Pas du tout, ce serait plutôt un clin d’œil au slogan Punk et au morceau de Sonic Youth (auxquel se réfère lui-même S.A. Crary d’ailleurs), mais le titre a été choisi en 2002 et même avec la sortie du documentaire de Scott, je n’ai pas voulu changer mon titre. Ce n’est donc ni un lien de filiation, ni une manière de faire allégeance !!!!
Redonnons à Richard Hell et aux autres ce qui leur appartient.

A t-il été simple de rentrer en contact avec tous ces gens qui, aujourd'hui, sont devenus pour certains des artistes contemporains très reconnus ?

Oui, très simple. Un email, et tous ont plus ou moins répondu immédiatement. Ils ont été très disponibles.

Les avant-gardes sont souvent des mouvements éphémères qui finissent très souvent par influencer les structures qu'ils souhaitaient initialement combattre. C'est une des grandes leçons de l'histoire de l'art du XXème siècle. L'avant-garde New-Yorkaise des années 80 n'a pas échappé à ce phénomène...

Je pense que ce n’est pas une leçon du 20ème siècle mais un phénomène des plus naturels, et vieux comme le monde. Ce qui est nouveau et perturbateur devient la norme, et ainsi de suite. C’est un cycle infini. Cela marche avec tout. Notamment en art. Ce qui m’intéresse avec ces artistes c’est justement le fait que Kern par exemple soit publié aujourd’hui par Taschen et que l’on regarde son parcours sur le long terme, non en regardant avec nostalgie ce qu’il a été à 25 ans. Je suis bien plus fascinée par la survivance, quoi qu’elle implique (car elle implique des choses différentes avec Kern et Zedd par exemple) que par le coup d’éclat sublimé par les autres. L’avant garde n’est qu’un début de quelque chose d’autre.

(joe coleman)

Dans ton film, seul Nick Zedd semble vouloir continuer envers et contre tout à tourner des films, mais plus par dépit que poussé par un réel enthousiasme. C'est certainement le personnage le plus touchant étant donné que c'est celui qui n'a jamais vraiment réussi à percer et qu'il émane de lui pour cette même raison une réelle mélancolie.
En revanche, ceux qui ont réussis ne sont pas pour autant montrés comme des opportunistes. Etais-ce un désir de les montrer tels quels ? Ou bien as-tu eu simplement la chance de t'intéresser à des gens qui n'ont jamais eu recours à de vicieux calculs pour réussir ?

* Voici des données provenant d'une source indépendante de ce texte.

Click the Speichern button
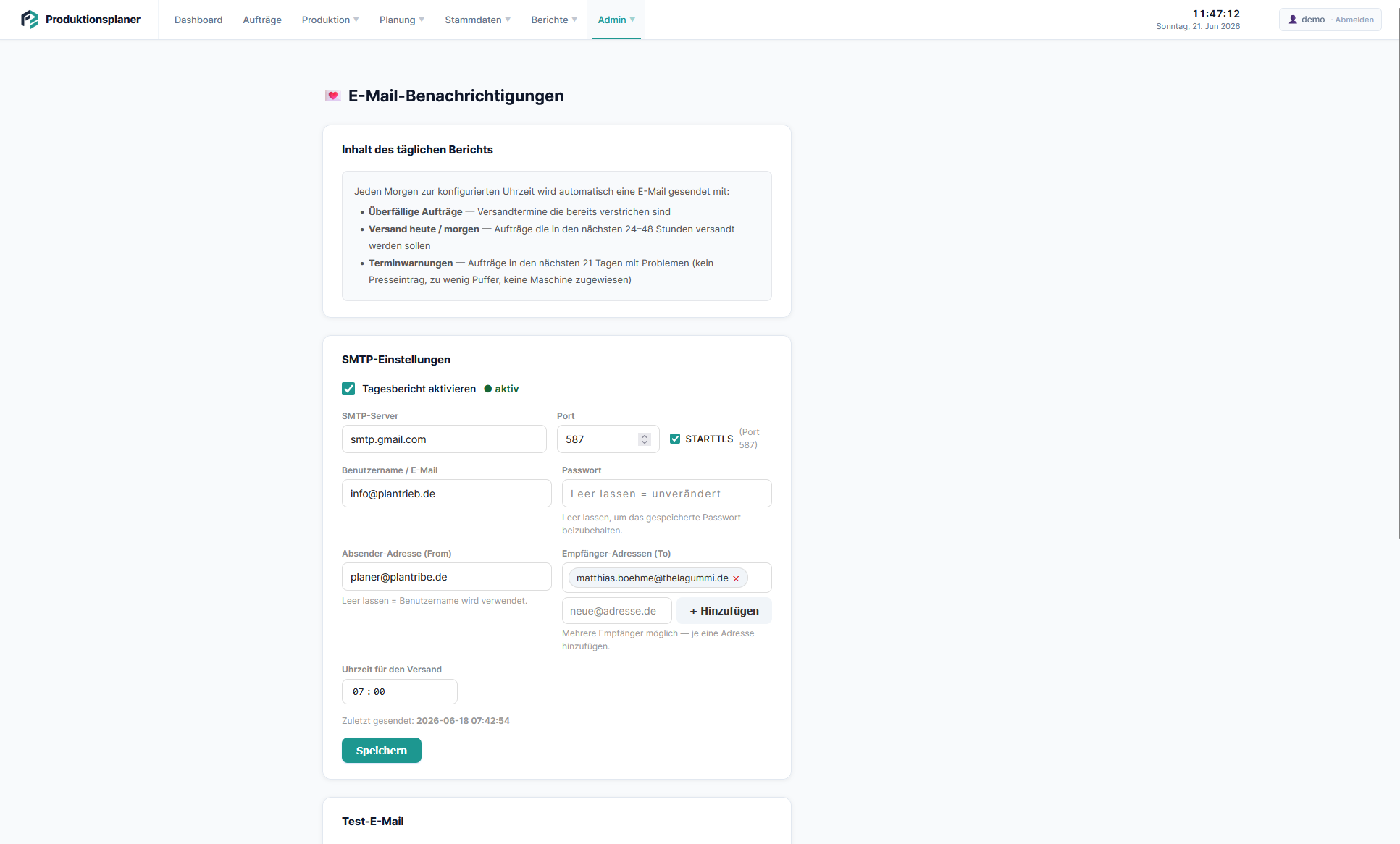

Je me suis intéressée à un pseudo mouvement pour pouvoir parler de ces personnes, à travers lui. Ce mouvement n’est qu’un exemple de postures artistiques ou humaines, de choix de vie. Il me permet de raconter l’histoire d’une ville, et de ses protagonistes, mais je ne le considère pas comme un véritable mouvement. En tant que tel, il ne m’excite pas assez pour en faire tout un documentaire. Tous continuent, pas seulement Nick Zedd. Certes il continue de faire "la même chose" (je n’aurais pas parlé de dépit du tout) mais il incarne un aspect des choix dont je parle. Kern en incarne un autre. Il n’y a pas de jugement moral ou artistique de ma part. Mais pour moi, ils me permettent tous ensemble de parler des décisions qui font évoluer notre travail, notre vie etc. car ils sont tous différents, partant d’un même point de départ. Je n’ai pas eu le désir de les montrer d’aucune manière que ce soit, j’ai voulu leur poser certaines questions et les montrer le plus naturellement possible. Je n’aurais pas eu de problèmes à mettre en valeur des calculs pervers potentiels. Pour toi, il n’y en a ici aucun. Pour d’autres, Kern a fait des choix douteux qui ont amoindri son travail (je ne vois pas les choses comme cela, soit dit en passant). Par exemple, la seconde édition de NY Girls, chez Taschen, était dépendante de sa décision d’enlever les photos sanglantes de mâles. Il a accepté. Je ne juge pas, comme je l’ai dit, je présente les faits, les avis divers, et je dis que c’est une manière de survivre, j’en regarde ensuite les conséquences. Si je m’intéresse à Kern, c’est qu’il a survécu à des choses, fait perdurer son travail. Chez toutes ces personnes, il y a, derrière l’aspect auto-destructeur de cette période, ou de la nature de certains, un dynasmisme de vie incroyable.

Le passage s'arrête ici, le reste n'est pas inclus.